Harp pulls back so I can see her grin. “No guarantees, Apple. When I have to pull you out, I'm just going to grab whatever's closest.”

 

The park across from Winnie's apartment is sloping and green; it spans three city blocks. Harp and I climb to its topmost point, where a bench faces the wide expanse of grass. Beyond are rooftops and, in the foggy distance, the spires of the city. We take a moment to breathe. The car is gone. We got tricked somehow, driving through San Francisco this morning—everything was so vibrant, so unlike the huge swaths of Church-dominated country we'd been traveling through. We convinced ourselves we were safe. But of course even a city apparently free of the Church of America contains its own dangers: flaky mothers, startling tidal waves of grief, and—hidden in plain sight—your average everyday run-of-the-mill car thieves.

“What's up with the sky?” Harp asks.

I tip back my head. It looks like sunset, but I don't think it can be that late. We have no way of knowing the exact time, though. We've been relying on the car's clock and Peter's phone, which was still in his pocket when we left him.

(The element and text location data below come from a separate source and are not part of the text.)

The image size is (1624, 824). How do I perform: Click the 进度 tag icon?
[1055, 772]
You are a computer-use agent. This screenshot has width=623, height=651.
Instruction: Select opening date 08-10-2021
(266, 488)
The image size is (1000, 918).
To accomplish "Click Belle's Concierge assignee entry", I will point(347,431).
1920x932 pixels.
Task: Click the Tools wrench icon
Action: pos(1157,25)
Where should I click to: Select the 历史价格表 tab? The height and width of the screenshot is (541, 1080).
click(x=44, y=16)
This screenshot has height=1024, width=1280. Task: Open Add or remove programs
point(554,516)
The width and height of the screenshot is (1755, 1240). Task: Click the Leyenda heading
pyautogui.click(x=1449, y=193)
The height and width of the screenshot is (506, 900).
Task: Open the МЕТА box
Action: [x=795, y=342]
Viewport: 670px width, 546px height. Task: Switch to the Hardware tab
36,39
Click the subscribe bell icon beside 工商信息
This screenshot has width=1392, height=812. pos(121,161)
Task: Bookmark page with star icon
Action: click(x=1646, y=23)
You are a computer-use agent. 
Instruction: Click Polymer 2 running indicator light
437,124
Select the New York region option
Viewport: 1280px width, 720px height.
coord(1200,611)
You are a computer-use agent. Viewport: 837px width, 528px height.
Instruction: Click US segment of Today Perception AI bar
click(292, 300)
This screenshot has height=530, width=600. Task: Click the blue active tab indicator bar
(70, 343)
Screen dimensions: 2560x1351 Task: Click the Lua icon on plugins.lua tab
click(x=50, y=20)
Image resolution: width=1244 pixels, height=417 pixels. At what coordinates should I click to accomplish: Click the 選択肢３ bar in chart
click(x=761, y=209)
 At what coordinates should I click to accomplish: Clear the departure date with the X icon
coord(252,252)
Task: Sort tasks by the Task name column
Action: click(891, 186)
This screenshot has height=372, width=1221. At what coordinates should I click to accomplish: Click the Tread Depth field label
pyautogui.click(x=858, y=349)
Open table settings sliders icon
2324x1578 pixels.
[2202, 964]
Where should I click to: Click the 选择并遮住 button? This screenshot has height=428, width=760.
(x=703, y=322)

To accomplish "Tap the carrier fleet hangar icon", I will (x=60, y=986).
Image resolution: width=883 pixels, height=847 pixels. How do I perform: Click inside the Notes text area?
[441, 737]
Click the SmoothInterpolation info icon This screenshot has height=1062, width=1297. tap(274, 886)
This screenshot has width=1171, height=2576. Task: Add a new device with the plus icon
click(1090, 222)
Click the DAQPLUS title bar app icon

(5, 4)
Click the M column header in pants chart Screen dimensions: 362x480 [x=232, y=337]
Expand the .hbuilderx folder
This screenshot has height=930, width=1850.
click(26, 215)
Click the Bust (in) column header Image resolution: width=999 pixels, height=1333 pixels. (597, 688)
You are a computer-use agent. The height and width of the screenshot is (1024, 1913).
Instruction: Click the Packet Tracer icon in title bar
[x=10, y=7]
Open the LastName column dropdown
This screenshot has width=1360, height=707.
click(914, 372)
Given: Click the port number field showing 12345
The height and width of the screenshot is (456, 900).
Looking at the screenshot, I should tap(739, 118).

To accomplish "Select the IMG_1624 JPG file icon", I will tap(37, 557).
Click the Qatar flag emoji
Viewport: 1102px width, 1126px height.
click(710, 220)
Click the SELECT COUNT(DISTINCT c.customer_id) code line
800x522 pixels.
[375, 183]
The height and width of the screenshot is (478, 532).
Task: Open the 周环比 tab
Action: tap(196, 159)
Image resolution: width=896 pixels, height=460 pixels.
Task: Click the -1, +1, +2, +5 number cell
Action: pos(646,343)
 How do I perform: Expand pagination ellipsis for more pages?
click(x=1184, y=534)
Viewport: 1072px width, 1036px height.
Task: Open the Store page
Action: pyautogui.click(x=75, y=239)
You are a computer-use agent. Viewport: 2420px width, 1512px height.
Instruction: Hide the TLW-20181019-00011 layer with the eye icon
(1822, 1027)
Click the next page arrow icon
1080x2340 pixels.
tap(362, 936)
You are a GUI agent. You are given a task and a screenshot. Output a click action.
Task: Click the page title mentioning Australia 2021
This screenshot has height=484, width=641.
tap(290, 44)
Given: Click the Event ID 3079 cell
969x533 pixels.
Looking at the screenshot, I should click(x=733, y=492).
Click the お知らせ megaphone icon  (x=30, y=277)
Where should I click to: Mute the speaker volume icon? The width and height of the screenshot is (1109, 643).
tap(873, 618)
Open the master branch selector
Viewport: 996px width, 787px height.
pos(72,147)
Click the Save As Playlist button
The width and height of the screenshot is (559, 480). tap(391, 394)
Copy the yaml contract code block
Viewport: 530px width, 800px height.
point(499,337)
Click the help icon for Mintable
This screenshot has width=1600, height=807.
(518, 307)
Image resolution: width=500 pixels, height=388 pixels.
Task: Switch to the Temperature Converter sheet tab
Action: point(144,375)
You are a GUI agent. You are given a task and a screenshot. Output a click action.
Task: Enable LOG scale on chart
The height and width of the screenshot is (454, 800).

“I have no idea. Pollution, maybe? It doesn't look natural. Like you said before”—I remember what Harp told me, not an hour ago—“the apocalypse is coming. Maybe not anytime soon, but it's definitely coming.”

We sit that way a while, staring up, trying not to feel discouraged by the magnitude of the task ahead of us. Afternoon fades into evening, and even as the crimson sky looms more ominously overhead, a powerful, winter-cold wind bears down on us. Still dressed for summer, Harp and I get up to walk and warm ourselves.

“On the bright side,” Harp notes, observing the neighborhood around us, “this seems like a popular city to be homeless in!”

Now that we're actually seeing San Francisco up close, it's less of a Non-Believer utopia than I initially believed. Winnie's neighborhood seems active and trendy—the blocks Harp and I walk are lined with antique stores, restaurants with puns for names, cheese shops, quaint bakeries. Young men and women bustle past, wearing casual clothes that seem secretly expensive: pre-ripped jeans and thick-framed glasses, tweed blazers. They smoke electronic cigarettes and all seem vaguely tipsy. But the sidewalks are also jammed with a miserable, huddled mass, wrapped in sleeping bags to ward off the evening chill; they're unwashed, unshaven. Adults, children, dogs. There are so many—it feels like there are two for every hip young San Franciscan we see. It's not like I've never seen homeless people before—Pittsburgh had them, of course, and New York, too—but there's something wrenching about these people. Maybe it's just the disparity between these hungry masses and the happy hipsters we see wandering in and out of upscale taco joints.